*INSTRUCTION*:
Rewrite the material from the line with "Given: Click the return keyword" to the line with "tap(122, 137)" as a Markdown table with columns Row and Line. Leave out blank lines, and put each line's row number under Row.

[Records for locating described items]
BEGIN
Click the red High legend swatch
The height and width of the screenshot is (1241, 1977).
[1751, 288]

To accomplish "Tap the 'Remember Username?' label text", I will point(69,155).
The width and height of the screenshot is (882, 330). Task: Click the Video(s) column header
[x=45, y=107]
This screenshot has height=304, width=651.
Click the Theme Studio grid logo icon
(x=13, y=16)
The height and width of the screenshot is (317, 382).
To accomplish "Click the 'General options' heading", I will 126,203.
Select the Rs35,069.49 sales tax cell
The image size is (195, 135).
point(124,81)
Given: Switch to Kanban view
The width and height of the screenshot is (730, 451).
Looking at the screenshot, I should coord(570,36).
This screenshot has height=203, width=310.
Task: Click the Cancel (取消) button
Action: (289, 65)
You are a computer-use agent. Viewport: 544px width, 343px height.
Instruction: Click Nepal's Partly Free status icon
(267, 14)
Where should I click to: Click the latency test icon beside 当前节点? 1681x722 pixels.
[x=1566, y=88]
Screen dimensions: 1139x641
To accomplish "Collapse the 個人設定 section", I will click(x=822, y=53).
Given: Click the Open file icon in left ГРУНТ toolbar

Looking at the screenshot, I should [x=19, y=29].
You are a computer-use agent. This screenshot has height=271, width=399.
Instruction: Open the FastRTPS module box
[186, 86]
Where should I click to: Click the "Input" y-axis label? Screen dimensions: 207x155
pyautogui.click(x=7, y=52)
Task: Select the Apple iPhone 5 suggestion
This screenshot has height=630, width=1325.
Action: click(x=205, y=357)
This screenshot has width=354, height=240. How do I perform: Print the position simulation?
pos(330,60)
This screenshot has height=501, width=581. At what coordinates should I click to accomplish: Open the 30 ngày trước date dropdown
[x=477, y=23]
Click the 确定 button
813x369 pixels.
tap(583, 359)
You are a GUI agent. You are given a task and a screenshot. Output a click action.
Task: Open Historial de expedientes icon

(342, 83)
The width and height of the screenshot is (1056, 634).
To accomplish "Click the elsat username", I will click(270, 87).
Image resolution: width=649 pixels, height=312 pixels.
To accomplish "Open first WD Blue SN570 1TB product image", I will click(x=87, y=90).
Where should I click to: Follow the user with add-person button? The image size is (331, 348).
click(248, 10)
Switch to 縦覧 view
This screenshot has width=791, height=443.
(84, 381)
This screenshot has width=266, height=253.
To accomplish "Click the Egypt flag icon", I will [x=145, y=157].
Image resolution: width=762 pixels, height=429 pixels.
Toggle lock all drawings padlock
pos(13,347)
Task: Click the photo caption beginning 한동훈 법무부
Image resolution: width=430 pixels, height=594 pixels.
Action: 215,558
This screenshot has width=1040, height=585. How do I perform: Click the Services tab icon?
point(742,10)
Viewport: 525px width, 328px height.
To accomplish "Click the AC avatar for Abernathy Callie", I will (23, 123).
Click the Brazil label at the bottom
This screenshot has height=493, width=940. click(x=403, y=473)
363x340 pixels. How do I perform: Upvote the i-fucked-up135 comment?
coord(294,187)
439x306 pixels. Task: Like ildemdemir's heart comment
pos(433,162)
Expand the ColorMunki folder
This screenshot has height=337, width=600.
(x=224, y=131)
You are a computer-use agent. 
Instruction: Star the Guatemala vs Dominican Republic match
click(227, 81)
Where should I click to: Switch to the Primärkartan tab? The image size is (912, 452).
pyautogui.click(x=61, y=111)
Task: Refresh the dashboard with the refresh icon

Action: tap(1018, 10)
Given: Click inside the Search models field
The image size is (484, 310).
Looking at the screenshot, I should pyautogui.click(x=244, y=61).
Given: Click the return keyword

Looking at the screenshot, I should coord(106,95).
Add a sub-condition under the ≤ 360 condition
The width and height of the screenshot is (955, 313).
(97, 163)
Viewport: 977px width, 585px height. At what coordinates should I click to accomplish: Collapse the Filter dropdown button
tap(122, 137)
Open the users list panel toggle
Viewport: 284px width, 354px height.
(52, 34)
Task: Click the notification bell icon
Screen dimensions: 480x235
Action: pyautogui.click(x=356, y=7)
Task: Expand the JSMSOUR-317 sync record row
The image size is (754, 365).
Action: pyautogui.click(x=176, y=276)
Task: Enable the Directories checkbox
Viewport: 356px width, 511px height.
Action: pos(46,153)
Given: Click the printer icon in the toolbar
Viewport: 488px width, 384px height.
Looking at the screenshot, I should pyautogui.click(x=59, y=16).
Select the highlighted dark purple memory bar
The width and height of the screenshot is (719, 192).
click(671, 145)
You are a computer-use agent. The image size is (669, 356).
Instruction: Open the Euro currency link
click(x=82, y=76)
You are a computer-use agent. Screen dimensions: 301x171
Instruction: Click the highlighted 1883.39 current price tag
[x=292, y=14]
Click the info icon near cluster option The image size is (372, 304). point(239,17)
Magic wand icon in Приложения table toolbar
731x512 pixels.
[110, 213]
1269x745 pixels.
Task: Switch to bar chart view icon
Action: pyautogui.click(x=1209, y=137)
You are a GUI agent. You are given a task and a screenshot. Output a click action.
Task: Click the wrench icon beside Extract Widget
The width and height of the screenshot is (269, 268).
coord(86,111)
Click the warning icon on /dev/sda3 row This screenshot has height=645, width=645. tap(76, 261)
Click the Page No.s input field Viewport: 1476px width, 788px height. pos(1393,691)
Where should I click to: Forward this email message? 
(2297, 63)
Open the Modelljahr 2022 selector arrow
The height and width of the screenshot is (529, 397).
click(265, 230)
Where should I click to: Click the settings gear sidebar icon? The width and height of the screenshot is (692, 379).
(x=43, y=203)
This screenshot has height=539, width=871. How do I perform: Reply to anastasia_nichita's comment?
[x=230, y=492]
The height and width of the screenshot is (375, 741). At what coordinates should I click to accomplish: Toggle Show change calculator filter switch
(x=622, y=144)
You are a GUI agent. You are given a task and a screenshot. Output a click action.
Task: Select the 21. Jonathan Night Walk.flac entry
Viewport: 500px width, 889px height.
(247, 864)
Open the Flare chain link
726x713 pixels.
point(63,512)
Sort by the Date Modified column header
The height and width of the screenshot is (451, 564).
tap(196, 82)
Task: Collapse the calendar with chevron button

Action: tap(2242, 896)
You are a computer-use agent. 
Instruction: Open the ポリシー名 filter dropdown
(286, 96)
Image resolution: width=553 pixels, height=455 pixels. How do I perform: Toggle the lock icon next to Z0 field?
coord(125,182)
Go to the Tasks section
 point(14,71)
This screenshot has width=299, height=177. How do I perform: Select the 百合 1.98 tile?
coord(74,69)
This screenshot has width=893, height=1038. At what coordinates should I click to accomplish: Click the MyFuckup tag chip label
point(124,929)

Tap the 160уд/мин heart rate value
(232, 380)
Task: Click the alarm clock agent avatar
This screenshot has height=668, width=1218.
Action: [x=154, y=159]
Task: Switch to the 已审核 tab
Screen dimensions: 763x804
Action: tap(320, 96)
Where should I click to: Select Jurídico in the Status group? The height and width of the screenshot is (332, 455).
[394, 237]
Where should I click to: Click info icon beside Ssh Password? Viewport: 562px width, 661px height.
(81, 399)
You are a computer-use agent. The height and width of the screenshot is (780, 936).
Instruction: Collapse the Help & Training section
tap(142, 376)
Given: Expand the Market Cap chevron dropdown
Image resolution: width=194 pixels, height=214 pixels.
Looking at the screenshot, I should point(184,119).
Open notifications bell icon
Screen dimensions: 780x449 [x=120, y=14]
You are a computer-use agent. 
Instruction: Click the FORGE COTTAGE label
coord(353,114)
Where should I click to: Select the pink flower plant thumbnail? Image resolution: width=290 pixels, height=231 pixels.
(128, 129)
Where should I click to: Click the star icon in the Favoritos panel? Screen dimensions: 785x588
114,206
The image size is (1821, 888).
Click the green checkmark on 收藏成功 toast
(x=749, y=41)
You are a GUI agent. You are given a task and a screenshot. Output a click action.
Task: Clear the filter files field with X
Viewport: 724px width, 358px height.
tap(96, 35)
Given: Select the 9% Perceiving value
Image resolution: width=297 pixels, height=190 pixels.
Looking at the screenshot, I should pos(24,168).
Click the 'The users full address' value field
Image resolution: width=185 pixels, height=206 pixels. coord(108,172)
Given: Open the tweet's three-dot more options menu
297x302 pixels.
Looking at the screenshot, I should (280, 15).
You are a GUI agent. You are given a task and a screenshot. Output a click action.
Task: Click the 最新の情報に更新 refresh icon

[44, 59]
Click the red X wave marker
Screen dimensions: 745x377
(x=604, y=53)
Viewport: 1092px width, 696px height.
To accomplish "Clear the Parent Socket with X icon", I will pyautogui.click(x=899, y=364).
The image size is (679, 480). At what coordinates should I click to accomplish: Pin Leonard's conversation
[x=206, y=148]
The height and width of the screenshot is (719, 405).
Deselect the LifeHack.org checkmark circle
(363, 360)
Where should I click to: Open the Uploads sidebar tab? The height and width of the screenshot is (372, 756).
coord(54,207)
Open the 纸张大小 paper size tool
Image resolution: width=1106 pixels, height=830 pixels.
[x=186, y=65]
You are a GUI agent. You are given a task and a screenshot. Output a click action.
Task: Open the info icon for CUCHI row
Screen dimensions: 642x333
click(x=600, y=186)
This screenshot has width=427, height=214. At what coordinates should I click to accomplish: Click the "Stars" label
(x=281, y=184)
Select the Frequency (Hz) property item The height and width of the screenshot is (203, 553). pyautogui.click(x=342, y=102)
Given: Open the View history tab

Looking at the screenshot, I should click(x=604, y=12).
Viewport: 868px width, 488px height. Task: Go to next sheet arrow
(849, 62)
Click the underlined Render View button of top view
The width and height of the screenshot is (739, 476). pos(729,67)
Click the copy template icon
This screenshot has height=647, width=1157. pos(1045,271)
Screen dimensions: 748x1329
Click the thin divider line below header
END
*RESPONSE TO THE TASK*:
| Row | Line |
|---|---|
| 1 | Given: Click the return keyword |
| 2 | Looking at the screenshot, I should coord(106,95). |
| 3 | Add a sub-condition under the ≤ 360 condition |
| 4 | The width and height of the screenshot is (955, 313). |
| 5 | (97, 163) |
| 6 | Viewport: 977px width, 585px height. At what coordinates should I click to accomplish: Collapse the Filter dropdown button |
| 7 | tap(122, 137) |